**Exercise inputs:**
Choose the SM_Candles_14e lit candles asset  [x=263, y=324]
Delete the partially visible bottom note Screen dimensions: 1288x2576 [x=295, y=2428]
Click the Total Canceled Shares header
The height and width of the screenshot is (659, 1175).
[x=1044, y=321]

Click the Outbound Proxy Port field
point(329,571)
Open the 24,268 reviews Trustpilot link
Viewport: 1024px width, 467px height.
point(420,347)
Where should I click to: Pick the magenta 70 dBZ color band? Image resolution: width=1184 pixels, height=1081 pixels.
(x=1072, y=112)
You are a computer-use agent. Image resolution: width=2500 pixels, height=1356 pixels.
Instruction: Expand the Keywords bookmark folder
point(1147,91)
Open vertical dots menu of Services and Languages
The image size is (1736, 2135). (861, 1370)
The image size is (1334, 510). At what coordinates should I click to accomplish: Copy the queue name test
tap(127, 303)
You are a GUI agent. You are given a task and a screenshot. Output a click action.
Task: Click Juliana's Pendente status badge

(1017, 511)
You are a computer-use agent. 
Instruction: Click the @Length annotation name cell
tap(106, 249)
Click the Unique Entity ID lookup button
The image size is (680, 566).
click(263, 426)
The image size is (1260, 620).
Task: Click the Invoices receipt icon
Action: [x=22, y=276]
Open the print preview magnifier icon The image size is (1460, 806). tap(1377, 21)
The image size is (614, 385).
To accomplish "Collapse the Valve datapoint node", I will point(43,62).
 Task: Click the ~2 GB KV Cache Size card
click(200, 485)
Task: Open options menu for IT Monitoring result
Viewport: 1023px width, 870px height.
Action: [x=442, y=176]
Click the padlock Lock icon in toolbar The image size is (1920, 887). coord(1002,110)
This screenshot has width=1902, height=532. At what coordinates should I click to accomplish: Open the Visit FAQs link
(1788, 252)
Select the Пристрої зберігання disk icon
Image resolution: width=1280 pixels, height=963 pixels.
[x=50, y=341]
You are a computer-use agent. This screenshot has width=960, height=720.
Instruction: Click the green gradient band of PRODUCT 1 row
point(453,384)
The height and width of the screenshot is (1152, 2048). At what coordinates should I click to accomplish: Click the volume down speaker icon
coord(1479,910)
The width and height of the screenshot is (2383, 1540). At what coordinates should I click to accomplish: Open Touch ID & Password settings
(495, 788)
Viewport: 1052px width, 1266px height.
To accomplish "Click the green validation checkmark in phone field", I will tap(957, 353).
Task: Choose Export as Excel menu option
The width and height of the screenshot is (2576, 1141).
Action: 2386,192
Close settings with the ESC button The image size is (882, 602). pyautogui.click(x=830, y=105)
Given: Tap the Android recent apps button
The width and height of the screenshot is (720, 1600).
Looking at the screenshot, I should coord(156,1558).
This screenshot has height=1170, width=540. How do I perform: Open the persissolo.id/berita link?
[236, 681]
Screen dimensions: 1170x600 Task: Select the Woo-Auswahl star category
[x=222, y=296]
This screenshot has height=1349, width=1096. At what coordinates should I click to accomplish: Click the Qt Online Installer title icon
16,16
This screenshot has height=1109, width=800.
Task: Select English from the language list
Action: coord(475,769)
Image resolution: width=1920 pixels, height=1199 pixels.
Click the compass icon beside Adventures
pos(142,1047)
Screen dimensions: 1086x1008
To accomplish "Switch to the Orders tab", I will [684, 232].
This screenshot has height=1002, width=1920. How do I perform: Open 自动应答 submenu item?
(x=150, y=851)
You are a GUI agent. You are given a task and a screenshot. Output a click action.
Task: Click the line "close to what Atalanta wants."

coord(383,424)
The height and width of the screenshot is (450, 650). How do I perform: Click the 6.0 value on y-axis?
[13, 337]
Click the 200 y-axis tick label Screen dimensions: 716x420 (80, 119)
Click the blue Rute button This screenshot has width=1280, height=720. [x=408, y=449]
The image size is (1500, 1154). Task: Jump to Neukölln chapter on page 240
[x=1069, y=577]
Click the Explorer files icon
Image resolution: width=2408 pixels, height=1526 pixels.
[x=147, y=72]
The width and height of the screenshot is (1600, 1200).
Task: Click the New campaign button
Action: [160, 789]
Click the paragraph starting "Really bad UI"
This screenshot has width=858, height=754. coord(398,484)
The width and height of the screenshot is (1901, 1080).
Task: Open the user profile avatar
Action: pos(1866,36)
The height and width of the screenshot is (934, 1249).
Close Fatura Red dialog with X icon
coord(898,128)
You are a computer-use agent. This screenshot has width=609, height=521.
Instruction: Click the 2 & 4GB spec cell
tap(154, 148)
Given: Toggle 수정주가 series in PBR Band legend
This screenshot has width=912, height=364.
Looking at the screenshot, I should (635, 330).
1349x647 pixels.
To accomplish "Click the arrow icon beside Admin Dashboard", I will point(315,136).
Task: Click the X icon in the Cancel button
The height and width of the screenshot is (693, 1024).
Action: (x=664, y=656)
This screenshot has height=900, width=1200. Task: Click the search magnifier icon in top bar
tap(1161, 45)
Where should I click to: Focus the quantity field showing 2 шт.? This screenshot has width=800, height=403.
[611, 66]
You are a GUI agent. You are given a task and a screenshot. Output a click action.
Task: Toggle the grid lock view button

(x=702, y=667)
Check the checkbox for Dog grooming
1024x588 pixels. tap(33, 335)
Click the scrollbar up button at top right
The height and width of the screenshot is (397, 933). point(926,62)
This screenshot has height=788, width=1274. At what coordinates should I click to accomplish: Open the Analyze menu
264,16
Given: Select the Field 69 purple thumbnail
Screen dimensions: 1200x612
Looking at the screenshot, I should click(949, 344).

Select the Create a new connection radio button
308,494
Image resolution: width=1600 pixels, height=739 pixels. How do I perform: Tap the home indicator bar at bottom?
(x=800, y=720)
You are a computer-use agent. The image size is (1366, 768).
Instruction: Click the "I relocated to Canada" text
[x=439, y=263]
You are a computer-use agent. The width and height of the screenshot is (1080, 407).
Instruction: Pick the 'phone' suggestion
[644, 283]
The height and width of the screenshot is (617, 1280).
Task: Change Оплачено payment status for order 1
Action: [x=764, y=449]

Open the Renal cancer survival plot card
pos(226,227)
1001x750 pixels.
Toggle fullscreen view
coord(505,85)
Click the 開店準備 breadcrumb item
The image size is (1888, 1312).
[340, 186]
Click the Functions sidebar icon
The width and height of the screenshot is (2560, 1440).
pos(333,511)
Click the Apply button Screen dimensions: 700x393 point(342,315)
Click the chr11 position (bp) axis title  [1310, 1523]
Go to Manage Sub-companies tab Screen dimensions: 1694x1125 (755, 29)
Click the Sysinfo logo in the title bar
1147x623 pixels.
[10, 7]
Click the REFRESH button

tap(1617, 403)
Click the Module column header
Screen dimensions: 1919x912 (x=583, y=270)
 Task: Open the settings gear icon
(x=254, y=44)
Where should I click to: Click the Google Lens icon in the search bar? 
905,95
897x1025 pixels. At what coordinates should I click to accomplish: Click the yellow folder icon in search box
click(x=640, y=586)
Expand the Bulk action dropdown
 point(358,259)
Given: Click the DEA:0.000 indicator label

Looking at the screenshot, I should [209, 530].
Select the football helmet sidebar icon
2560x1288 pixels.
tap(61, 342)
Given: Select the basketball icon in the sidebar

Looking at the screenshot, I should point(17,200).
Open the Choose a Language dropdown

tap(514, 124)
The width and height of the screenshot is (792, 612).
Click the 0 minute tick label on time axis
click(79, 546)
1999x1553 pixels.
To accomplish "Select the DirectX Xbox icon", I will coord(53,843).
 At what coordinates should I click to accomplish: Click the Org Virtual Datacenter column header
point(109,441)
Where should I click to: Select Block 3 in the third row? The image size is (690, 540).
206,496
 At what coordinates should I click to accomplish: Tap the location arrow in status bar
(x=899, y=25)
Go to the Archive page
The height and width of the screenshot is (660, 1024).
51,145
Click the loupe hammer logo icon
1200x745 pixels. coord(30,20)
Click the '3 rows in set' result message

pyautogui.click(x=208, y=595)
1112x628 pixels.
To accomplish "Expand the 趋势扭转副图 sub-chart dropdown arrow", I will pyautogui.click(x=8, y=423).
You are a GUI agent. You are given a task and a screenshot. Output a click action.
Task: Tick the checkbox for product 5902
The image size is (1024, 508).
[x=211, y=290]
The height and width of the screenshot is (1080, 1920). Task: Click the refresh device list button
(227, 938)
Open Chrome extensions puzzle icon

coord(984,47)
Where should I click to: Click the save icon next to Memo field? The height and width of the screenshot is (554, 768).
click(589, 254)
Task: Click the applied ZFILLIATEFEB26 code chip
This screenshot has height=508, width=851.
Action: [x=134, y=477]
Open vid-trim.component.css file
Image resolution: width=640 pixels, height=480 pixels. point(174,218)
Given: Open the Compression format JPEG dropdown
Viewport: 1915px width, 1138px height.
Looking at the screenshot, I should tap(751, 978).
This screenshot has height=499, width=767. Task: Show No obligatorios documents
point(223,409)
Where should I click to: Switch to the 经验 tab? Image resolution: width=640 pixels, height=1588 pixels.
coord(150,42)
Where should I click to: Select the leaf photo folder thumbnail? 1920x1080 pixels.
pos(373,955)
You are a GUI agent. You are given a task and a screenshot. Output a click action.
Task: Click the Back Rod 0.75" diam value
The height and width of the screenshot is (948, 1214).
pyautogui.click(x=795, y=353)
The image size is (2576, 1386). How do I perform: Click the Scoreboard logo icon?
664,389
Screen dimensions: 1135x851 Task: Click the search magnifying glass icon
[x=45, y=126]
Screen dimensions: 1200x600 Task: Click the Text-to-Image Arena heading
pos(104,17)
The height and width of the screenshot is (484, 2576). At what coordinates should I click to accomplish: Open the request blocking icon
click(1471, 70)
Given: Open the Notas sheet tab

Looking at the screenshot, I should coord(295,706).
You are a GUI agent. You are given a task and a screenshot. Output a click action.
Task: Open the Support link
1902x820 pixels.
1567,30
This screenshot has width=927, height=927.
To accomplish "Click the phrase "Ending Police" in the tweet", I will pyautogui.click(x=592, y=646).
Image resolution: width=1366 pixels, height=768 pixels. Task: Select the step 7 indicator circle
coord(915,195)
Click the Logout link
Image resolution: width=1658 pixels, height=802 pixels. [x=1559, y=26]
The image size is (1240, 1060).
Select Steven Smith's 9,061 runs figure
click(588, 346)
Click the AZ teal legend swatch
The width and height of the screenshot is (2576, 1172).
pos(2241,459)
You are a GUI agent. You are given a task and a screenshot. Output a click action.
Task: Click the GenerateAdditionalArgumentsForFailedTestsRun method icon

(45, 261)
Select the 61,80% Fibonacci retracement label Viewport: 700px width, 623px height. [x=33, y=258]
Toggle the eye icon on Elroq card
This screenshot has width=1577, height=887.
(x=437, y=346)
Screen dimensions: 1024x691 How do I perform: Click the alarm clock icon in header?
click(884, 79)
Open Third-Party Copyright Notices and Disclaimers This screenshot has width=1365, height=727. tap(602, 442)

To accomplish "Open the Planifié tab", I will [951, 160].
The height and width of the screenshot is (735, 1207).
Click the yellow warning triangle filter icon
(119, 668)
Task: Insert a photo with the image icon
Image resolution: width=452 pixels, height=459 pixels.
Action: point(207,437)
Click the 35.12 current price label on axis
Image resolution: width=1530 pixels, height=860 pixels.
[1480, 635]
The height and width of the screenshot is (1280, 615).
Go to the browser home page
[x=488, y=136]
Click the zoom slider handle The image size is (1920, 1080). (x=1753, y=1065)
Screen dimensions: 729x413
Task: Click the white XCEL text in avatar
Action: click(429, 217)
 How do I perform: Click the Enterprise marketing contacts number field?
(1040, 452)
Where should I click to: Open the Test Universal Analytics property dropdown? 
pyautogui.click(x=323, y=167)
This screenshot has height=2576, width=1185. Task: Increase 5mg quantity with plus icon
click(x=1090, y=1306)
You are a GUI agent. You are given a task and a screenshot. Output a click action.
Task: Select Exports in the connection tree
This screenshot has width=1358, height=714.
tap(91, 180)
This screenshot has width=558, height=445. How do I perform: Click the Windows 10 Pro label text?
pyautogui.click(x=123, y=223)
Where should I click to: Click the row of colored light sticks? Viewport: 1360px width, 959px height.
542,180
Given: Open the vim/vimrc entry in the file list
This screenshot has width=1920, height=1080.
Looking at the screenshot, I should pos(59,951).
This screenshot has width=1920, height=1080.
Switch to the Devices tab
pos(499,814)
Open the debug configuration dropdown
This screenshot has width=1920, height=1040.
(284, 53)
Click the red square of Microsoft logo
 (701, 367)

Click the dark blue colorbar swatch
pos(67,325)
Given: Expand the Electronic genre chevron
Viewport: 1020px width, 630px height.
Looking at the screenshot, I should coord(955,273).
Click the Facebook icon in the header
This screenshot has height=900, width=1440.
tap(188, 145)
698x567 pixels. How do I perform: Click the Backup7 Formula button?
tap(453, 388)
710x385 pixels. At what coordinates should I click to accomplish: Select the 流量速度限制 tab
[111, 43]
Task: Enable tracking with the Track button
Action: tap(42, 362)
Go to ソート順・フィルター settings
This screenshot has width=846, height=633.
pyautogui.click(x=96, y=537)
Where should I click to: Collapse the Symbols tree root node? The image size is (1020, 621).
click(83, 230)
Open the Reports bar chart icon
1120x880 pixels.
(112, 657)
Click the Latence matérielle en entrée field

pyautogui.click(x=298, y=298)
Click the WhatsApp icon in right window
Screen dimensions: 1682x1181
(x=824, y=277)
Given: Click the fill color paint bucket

**What you need to do:**
Reproduce the records from their start through the line containing "[x=1044, y=321]", keeping every line unchanged and including that final line.

**Exercise solution:**
Choose the SM_Candles_14e lit candles asset  [x=263, y=324]
Delete the partially visible bottom note Screen dimensions: 1288x2576 [x=295, y=2428]
Click the Total Canceled Shares header
The height and width of the screenshot is (659, 1175).
[x=1044, y=321]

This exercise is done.